■ **WORK TASK**
Each line containing the string "agent" should be copied out of the entries.

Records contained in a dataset
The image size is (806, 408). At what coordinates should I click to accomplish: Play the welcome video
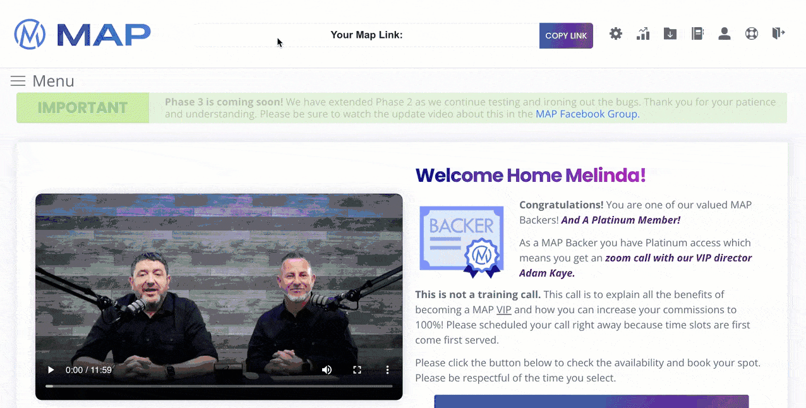(x=51, y=370)
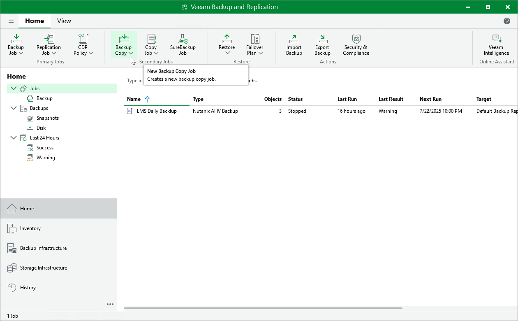Collapse the Last 24 Hours node
This screenshot has height=321, width=518.
(14, 137)
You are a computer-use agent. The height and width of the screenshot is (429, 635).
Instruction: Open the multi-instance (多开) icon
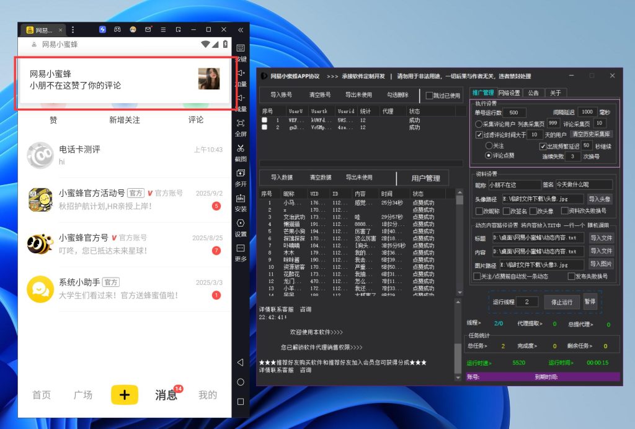(x=241, y=173)
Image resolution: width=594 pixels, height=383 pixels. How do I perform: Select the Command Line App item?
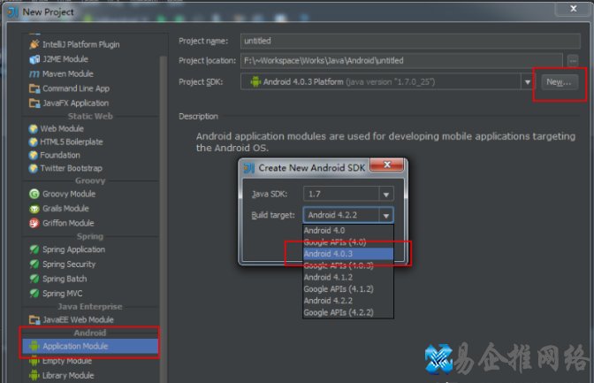75,88
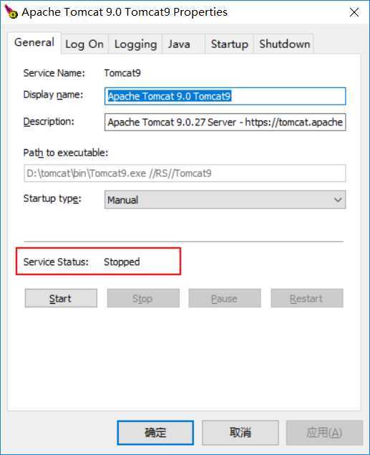Cancel changes with the 取消 button
The image size is (370, 455).
click(x=240, y=433)
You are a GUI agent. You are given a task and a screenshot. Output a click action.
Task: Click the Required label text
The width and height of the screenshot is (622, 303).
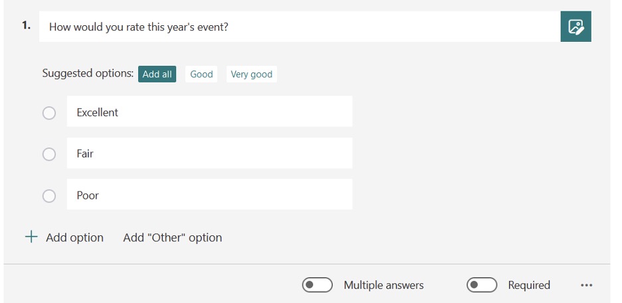529,285
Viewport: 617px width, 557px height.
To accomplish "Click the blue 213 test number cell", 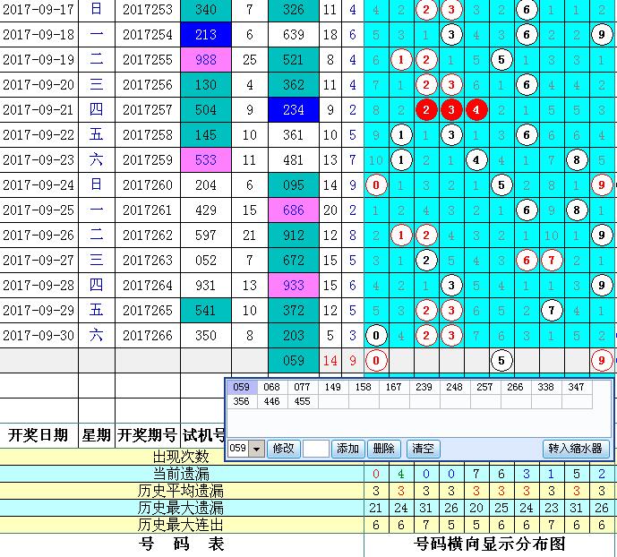I will pyautogui.click(x=205, y=35).
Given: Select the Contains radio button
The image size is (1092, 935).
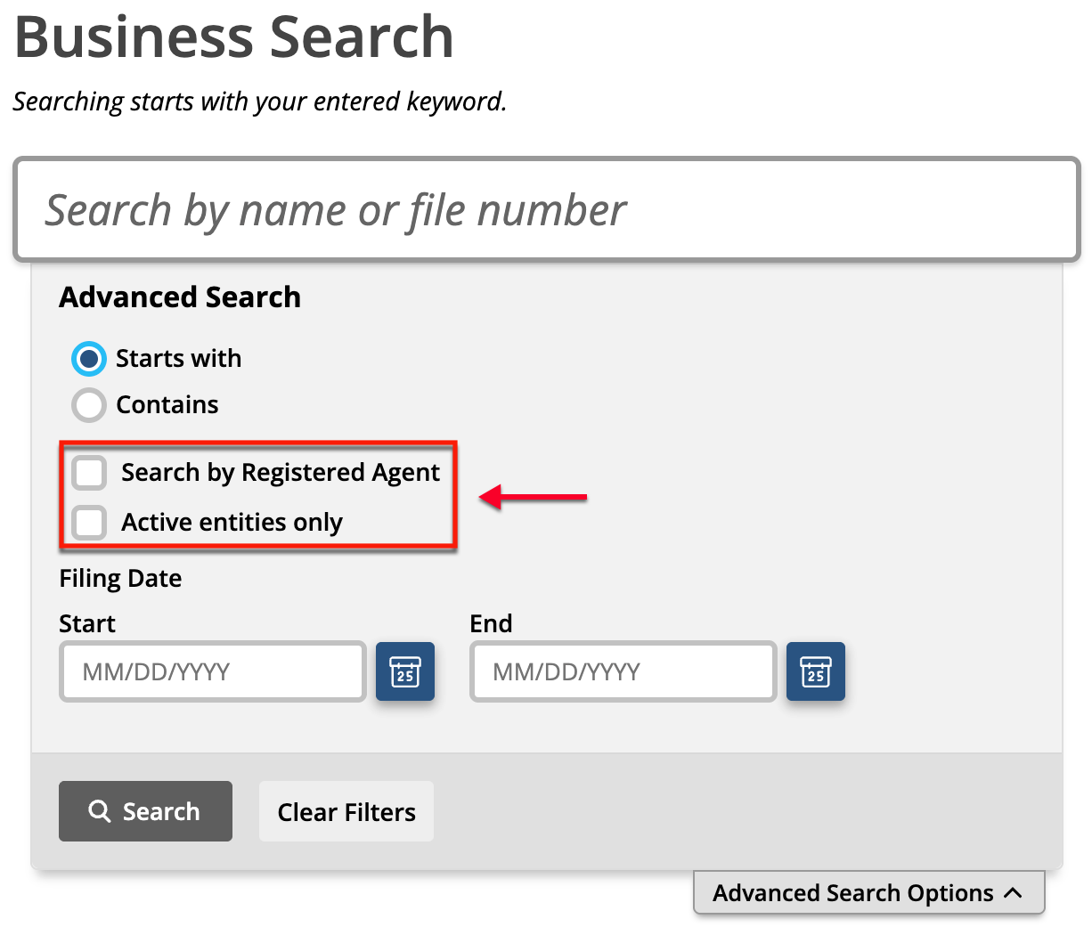Looking at the screenshot, I should [89, 405].
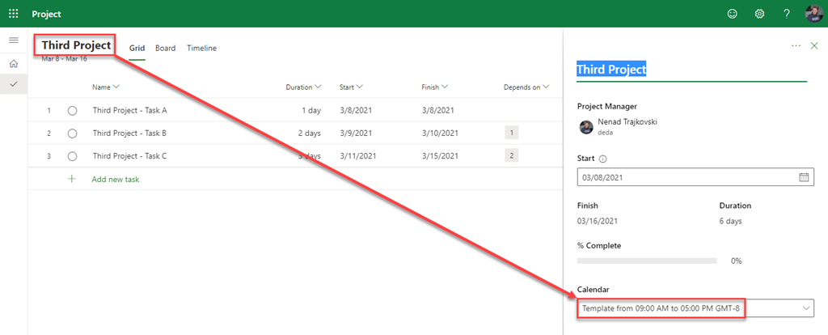This screenshot has height=335, width=828.
Task: Open the calendar picker for Start date
Action: tap(804, 176)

■ **SOLVED EXERCISE**
You are a computer-use agent. The height and width of the screenshot is (429, 635).
You are a GUI agent. You are given a task and a screenshot. Output a click action.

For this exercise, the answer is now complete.